Pivotal moments include building a comprehensive IP portfolio around DeliverEX™ for exosome engineering and evolving from broad exosome delivery to the specialized ExoEdit™ platform for genome editing.[1][2][7] By 2025, Evox gained traction with investor funding, a robust pipeline, and expansions like appointing world-class Scientific Advisory Board members in July 2025 to accelerate neurodegenerative programs.[3][4]

Core Differentiators

Evox stands out in biotech through its exosome-centric innovations tailored for CNS gene editing:

• ExoEdit™ Platform: Encapsulates CRISPR ribonucleoproteins in engineered exosomes for precise, natural delivery to CNS tissues, overcoming barriers of traditional vectors with high safety, tolerability, transient exposure, and potential for repeated dosing.[2][4]
• Proprietary Engineering (DeliverEX™): Enables molecular modifications, drug loading, and targeting to organs like the brain, supported by a substantial IP estate for scalability across modalities and diseases.[1][7]
• Pipeline Focus: Lead ATXN2 program for ALS/SCA2 (CTA 2026) and MSH3 for Huntington’s, with modular design for rapid expansion; three partnership-ready programs.[3][4]
• Leadership & Expertise: Co-founder/CEO Per Lundin’s track record in biotech exits; research head Dave Carter’s vesicle pioneering; expanded SAB with leaders like Professors Benatar, Tabrizi, and Urnov.[3][6]
• Investor & Ecosystem Strength: Backed by top VCs and pharma (e.g., Lilly), with values-driven culture emphasizing teamwork, respect, accountability, and excellence.[2][4]
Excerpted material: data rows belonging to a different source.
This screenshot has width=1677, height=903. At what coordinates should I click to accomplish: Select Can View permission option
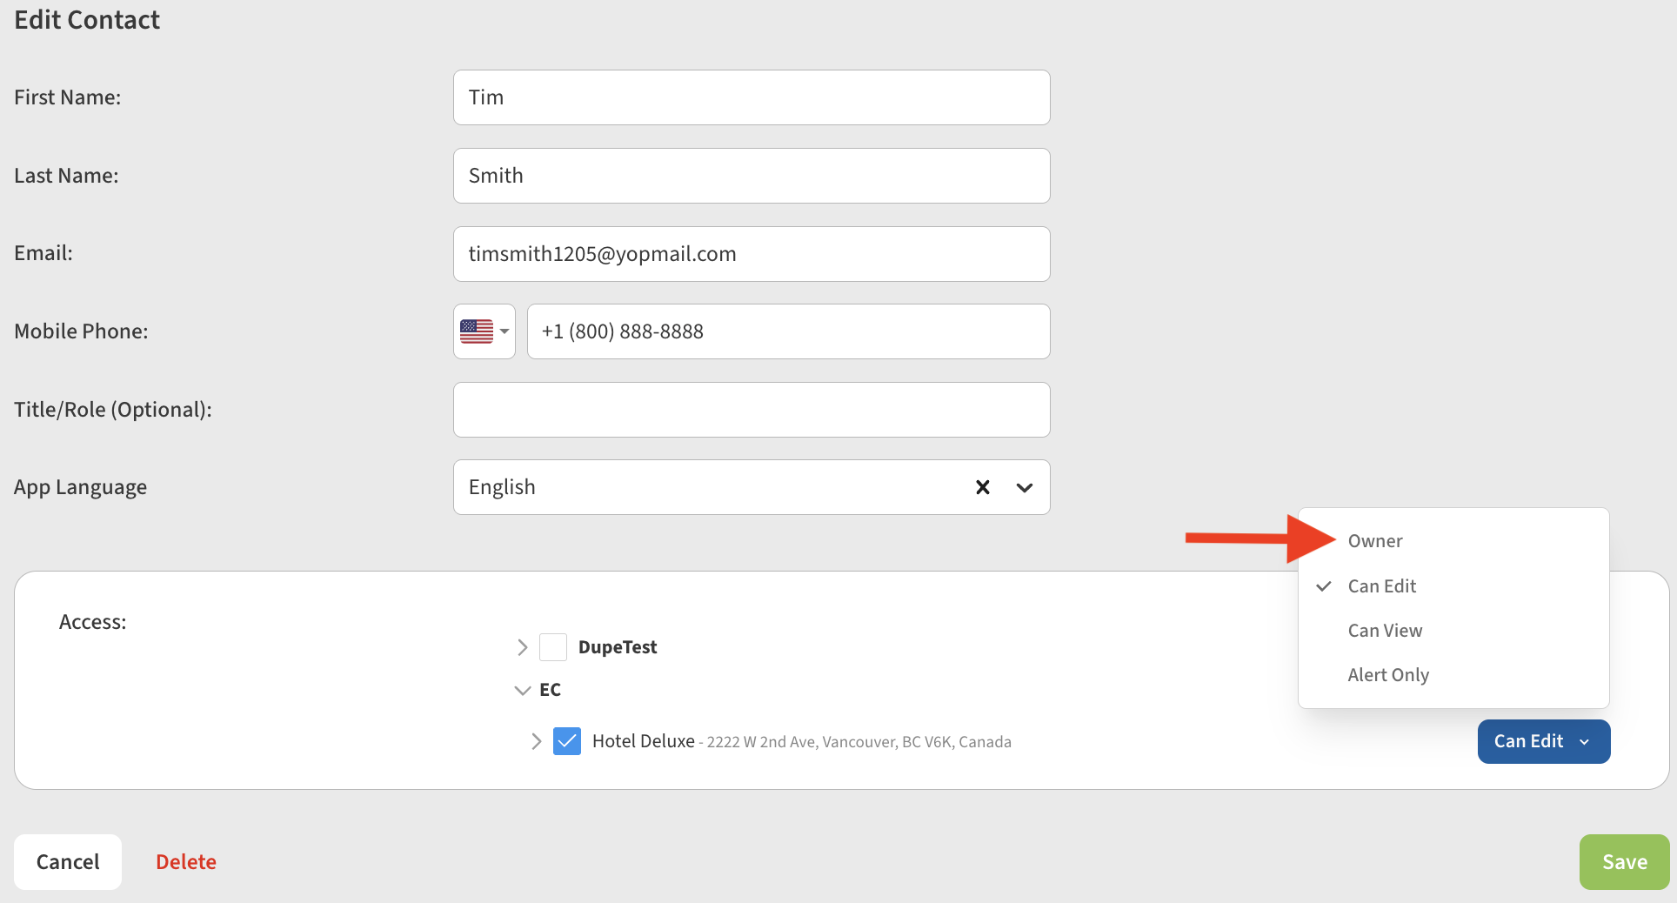click(x=1385, y=631)
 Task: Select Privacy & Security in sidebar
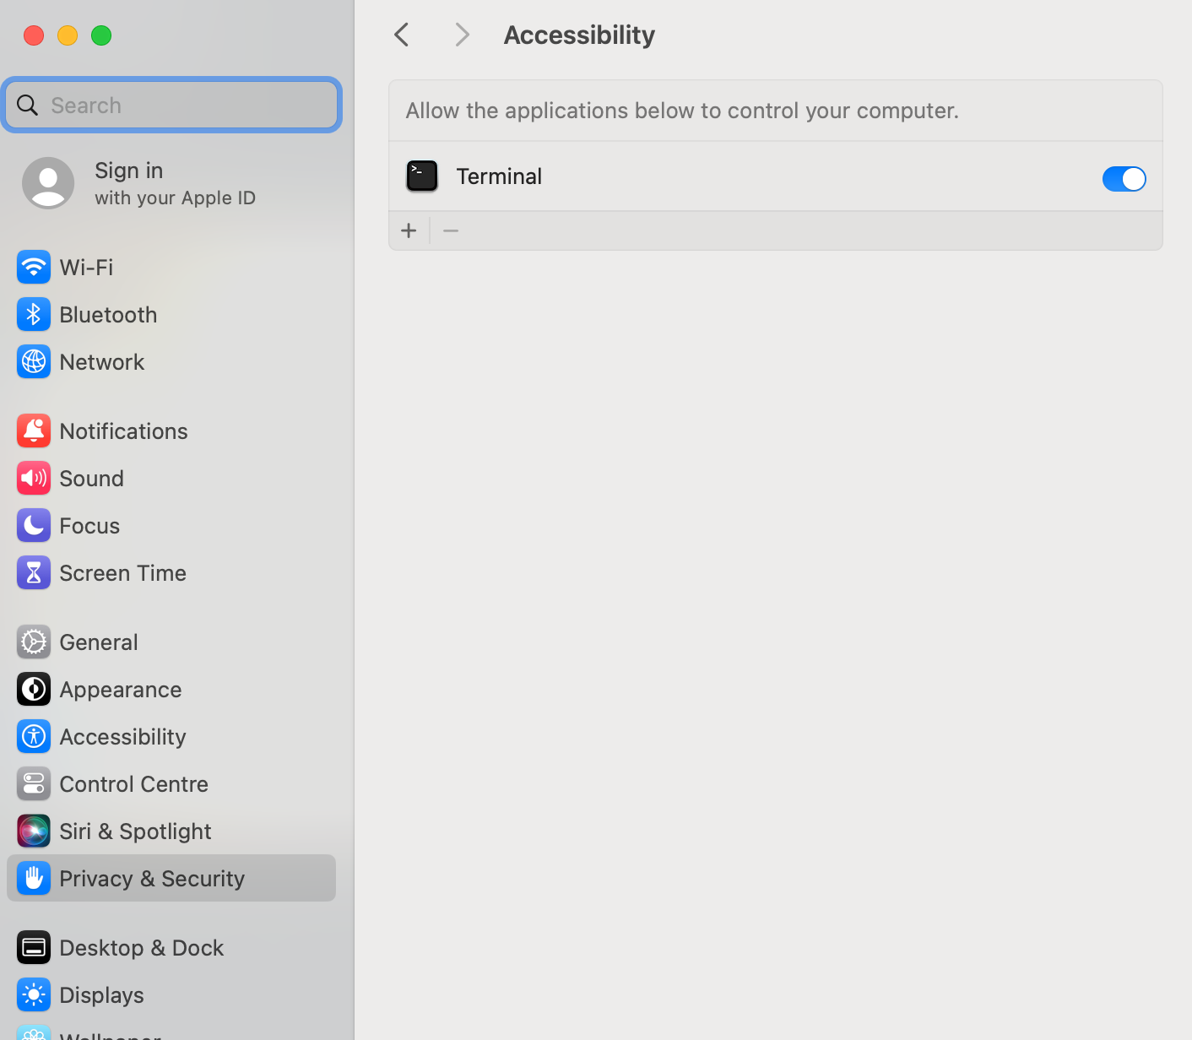(152, 879)
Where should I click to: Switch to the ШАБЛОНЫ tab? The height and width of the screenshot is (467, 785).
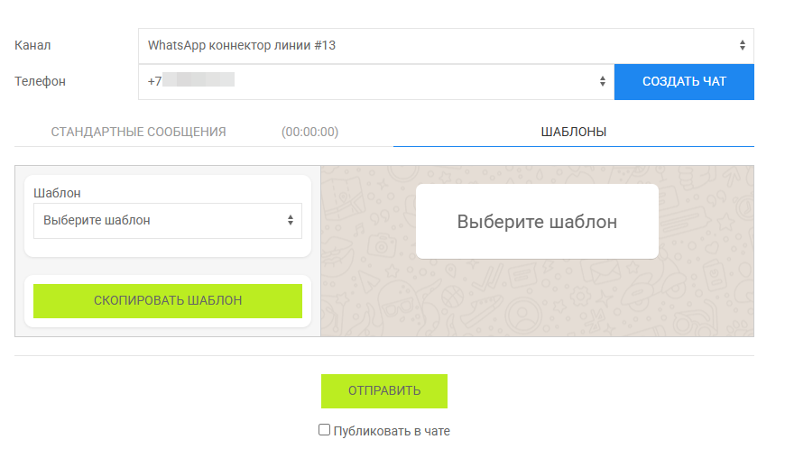coord(573,132)
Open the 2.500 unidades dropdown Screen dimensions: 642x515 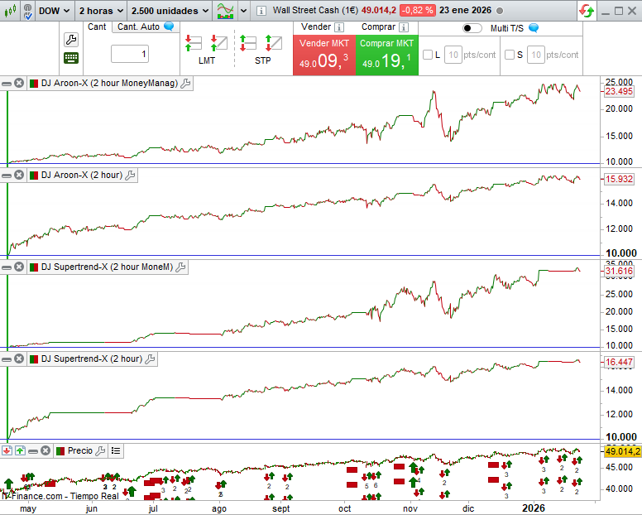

Role in the Broader Tech Landscape

Evox rides the exploding gene editing wave, particularly CRISPR advancements, combined with the nascent exosome therapeutics trend, timing perfectly with rising demand for CNS-targeted treatments amid aging populations and unmet needs in neurodegenerative diseases like ALS and Huntington’s.[2][3][4] Market forces favoring Evox include regulatory momentum for gene therapies, limitations of AAV vectors (e.g., immunogenicity, redosability), and exosome advantages in safety and tissue penetration, positioning it to disrupt a $10B+ rare disease market.[1][2]

The company influences the ecosystem by pioneering exosome delivery standards, fostering partnerships, and validating the modality through milestones like NHP studies in Q3-Q4 2025, potentially accelerating industry adoption of natural vesicles over synthetic nanoparticles.[4][7]

Quick Take & Future Outlook

Evox is primed for inflection with its ATXN2 program hitting candidate nomination mid-2025 and CTA studies in 2026, alongside MSH3 progress and NHP data catalysts, fueling partnerships for its three pipeline assets.[4] Trends like multiplex editing, AI-optimized CRISPR, and exosome manufacturing scale will amplify ExoEdit™'s edge, evolving Evox from pipeline pioneer to CNS gene therapy leader—potentially via IPO, acquisition, or blockbuster approvals. This Oxford biotech's exosome revolution could redefine delivery for unreachable diseases, delivering on its mission to transform rare neurological outcomes.[2][3]